FACT – The “fat burning zone” doesn’t matter. Here’s how it got started. Your body is always “burning” a mixture of carbohydrates and fat for fuel. This mixture tends to contain a little more fat during lower intensity exercise. The bottom line is, how many calories are you burning?
Myth 4 – Some fancy exercise machine burns more calories than any other exercise.
FACT – One thing that many people seem to be confused about is how many calories are expended during different types of exercise. I receive lots of questions regarding how many calories are burned with fancy exercise machines or certain unusual exercises that are supposed to burn lots of calories. Don’t be fooled by this stuff! Here’s the bottom line – caloric expenditure is directly related to the amount of effort an activity requires. In general, the more difficult it feels, the more calories you burn. The easier it feels the fewer calories you burn. That’s it! I don’t care how fancy or expensive the equipment is, the harder you work the more calories you burn.
Myth 5 – Body Fat comes from Fatty Foods!
FACT – Fat in foods does not necessarily equal fat on your body. Fat comes from calories; it doesn’t matter if those calories come from a burger or a salad. Obviously, it’s better to obtain calories from the salad, however, if you eat more calories than your body needs, it will store them as fat. To keep off body fat, don’t overeat any type of food. Instead, eat small and balanced meals.
Myth 6 – Starving helps lose weight or Body Fat.
FACT -It’s true that when you don’t eat enough calories, your body will break down stored fat to use as energy. However, when you go off your diet and start to eat normally again, you’ll gain all that weight back. This happens because depriving yourself of necessary daily calories puts you in physical “starvation mode.” Your body will think that there isn’t enough food available and that you’re starving. When you go off your diet, your body will store even more fat in reserve against future lean periods. You’ll also be more likely to overeat during this period.
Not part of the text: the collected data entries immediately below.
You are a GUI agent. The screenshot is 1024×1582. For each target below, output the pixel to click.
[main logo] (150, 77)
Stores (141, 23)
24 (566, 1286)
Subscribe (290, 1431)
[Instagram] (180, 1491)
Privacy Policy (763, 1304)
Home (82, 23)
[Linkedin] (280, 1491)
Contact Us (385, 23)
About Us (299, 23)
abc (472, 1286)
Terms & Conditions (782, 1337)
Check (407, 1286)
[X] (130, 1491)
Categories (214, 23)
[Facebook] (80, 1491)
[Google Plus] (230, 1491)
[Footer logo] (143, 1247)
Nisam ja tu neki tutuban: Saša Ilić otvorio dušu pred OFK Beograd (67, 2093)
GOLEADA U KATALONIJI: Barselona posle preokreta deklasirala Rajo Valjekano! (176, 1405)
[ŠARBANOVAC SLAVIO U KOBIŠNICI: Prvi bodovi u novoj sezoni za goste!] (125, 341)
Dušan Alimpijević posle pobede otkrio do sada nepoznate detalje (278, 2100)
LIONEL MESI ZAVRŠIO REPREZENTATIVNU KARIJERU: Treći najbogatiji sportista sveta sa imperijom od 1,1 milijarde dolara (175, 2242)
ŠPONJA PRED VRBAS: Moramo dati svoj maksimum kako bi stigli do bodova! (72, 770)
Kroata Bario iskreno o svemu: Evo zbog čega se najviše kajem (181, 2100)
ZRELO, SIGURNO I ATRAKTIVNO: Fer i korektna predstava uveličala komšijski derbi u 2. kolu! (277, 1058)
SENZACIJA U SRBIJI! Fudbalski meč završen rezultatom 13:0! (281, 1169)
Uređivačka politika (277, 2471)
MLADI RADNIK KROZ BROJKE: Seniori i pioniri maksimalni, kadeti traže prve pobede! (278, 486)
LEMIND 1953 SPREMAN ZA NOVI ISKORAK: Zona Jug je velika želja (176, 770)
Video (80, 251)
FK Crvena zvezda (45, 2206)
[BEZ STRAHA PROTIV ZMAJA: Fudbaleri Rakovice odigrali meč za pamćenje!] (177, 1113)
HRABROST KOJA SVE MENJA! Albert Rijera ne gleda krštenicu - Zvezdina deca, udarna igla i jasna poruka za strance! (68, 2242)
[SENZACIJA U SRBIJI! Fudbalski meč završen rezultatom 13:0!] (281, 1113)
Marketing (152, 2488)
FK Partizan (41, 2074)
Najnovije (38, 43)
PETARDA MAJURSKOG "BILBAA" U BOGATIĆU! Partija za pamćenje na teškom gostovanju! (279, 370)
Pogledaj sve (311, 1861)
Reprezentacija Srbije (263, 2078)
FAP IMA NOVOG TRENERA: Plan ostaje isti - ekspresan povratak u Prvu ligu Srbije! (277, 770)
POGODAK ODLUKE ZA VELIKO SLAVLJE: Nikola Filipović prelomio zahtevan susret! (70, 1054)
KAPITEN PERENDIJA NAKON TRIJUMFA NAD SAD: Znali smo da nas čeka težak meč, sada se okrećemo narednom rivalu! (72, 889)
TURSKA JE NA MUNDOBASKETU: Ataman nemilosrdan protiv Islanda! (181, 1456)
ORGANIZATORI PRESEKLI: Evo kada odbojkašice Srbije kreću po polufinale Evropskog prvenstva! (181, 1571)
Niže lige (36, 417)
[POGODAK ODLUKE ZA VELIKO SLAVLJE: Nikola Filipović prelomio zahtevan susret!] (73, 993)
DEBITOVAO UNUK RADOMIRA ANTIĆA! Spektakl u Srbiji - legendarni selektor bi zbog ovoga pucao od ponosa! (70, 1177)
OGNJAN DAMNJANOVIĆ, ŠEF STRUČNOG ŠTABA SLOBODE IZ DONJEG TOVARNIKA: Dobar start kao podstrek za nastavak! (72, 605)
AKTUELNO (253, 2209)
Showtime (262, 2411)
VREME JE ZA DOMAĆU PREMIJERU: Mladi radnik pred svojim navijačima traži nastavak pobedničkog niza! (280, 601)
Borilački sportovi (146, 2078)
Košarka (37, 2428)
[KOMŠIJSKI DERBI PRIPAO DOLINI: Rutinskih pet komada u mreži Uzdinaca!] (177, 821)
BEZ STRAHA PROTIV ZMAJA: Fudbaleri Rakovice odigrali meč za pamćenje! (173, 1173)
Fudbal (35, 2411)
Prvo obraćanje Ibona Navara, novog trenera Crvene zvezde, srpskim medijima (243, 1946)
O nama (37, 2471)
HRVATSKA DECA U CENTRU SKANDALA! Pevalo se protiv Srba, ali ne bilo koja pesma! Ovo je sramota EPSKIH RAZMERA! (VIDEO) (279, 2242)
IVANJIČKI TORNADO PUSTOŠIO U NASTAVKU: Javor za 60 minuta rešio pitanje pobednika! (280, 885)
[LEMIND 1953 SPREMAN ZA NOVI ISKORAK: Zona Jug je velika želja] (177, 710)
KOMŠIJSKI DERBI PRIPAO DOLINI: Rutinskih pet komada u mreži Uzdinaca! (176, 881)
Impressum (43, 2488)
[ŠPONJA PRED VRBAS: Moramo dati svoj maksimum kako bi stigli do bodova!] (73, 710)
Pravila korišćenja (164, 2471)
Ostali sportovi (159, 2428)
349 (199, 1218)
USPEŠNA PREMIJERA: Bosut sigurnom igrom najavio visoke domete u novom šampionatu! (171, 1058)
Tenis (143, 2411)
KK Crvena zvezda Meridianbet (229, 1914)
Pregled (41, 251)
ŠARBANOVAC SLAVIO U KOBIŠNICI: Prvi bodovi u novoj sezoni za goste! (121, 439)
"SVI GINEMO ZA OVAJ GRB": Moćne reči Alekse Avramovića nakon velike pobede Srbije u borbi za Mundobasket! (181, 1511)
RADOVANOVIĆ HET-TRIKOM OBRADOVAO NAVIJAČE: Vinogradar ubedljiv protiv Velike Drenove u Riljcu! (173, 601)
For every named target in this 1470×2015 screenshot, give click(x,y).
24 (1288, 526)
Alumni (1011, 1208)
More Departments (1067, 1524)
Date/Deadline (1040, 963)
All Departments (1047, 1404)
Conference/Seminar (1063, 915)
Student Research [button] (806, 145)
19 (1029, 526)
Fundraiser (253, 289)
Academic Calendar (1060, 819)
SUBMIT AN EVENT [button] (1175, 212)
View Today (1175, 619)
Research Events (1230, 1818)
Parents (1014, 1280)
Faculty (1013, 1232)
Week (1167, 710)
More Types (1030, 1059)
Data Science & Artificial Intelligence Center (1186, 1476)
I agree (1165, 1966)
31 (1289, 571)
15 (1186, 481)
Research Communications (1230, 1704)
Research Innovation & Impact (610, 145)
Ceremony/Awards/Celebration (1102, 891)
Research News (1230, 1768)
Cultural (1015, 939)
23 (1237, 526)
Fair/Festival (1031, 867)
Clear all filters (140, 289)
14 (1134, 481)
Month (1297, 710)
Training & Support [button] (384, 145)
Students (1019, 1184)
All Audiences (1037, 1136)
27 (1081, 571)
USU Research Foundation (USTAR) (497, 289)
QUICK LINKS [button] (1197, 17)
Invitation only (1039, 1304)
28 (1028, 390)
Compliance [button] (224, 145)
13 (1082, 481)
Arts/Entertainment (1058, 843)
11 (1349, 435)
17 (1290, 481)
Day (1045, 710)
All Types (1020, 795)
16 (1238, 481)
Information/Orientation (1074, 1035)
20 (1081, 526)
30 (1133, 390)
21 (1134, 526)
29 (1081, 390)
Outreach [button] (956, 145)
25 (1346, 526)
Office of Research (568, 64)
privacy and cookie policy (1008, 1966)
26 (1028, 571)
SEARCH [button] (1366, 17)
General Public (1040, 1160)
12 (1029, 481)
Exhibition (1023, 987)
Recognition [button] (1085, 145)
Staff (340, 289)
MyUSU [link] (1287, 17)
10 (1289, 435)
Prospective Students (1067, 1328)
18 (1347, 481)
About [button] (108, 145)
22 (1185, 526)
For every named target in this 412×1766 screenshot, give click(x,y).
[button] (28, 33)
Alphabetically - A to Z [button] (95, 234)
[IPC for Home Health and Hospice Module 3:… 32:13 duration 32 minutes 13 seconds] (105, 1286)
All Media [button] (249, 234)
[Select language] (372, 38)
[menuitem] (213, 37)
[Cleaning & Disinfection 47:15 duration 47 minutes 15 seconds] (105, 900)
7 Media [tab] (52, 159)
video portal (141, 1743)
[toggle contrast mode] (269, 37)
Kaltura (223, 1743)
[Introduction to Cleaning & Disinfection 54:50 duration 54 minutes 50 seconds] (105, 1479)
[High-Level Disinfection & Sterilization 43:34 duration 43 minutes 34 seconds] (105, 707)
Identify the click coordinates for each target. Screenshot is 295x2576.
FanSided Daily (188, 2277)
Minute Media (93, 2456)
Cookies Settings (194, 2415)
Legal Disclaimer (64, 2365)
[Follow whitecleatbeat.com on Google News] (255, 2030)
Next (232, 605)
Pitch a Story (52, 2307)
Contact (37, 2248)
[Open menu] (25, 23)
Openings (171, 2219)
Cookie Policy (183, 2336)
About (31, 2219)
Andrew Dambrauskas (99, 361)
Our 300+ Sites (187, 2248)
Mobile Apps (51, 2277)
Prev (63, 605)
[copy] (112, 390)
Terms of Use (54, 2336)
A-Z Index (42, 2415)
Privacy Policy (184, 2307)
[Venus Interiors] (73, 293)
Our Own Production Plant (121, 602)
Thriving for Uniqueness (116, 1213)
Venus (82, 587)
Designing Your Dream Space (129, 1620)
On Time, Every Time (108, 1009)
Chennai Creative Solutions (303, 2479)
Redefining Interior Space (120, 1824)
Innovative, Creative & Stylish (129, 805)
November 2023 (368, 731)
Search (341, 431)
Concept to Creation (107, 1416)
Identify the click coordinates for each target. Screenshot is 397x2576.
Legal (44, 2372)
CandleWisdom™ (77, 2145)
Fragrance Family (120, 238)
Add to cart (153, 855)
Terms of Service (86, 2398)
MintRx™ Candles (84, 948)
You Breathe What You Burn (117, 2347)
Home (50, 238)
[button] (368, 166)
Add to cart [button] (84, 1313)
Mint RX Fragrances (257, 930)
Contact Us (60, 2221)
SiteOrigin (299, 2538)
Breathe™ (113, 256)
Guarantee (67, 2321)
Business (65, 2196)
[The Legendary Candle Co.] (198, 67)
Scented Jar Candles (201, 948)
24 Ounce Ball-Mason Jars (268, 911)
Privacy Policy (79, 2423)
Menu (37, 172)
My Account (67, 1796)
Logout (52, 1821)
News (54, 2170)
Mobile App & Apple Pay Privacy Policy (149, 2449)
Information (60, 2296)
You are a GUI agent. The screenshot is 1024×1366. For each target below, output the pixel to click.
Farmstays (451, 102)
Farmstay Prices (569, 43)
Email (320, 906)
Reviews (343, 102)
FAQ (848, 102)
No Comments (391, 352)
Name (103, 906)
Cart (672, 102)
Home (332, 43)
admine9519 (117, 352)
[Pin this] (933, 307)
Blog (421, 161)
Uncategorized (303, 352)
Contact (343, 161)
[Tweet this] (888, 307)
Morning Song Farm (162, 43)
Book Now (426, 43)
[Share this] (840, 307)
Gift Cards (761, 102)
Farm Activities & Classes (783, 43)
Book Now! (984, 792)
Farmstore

The basic problem is that while it’s true that exercise burns calories and that you must burn calories to lose weight, exercise has another effect: it can stimulate hunger. That causes us to eat more, which in turn can negate the weight-loss benefits we just accrued. Exercise, in other words, isn’t necessarily helping us lose weight. It may even be making it harder. We are born needing to eat, but not knowing how. Our sensations of pleasure and pain guide us in popping in and spitting out. Over time, as we move towards what gives us the pleasure of being nourished and away from what doesn’t, we create and become the patterns of sensation and response that focus and refine what it is we want through our experiences. That is why I even insist in the main page “Every one deserves to be healthy by experience…” We not only learn what to desire, we also learn how to sense and respond to our desire when it dwells in us.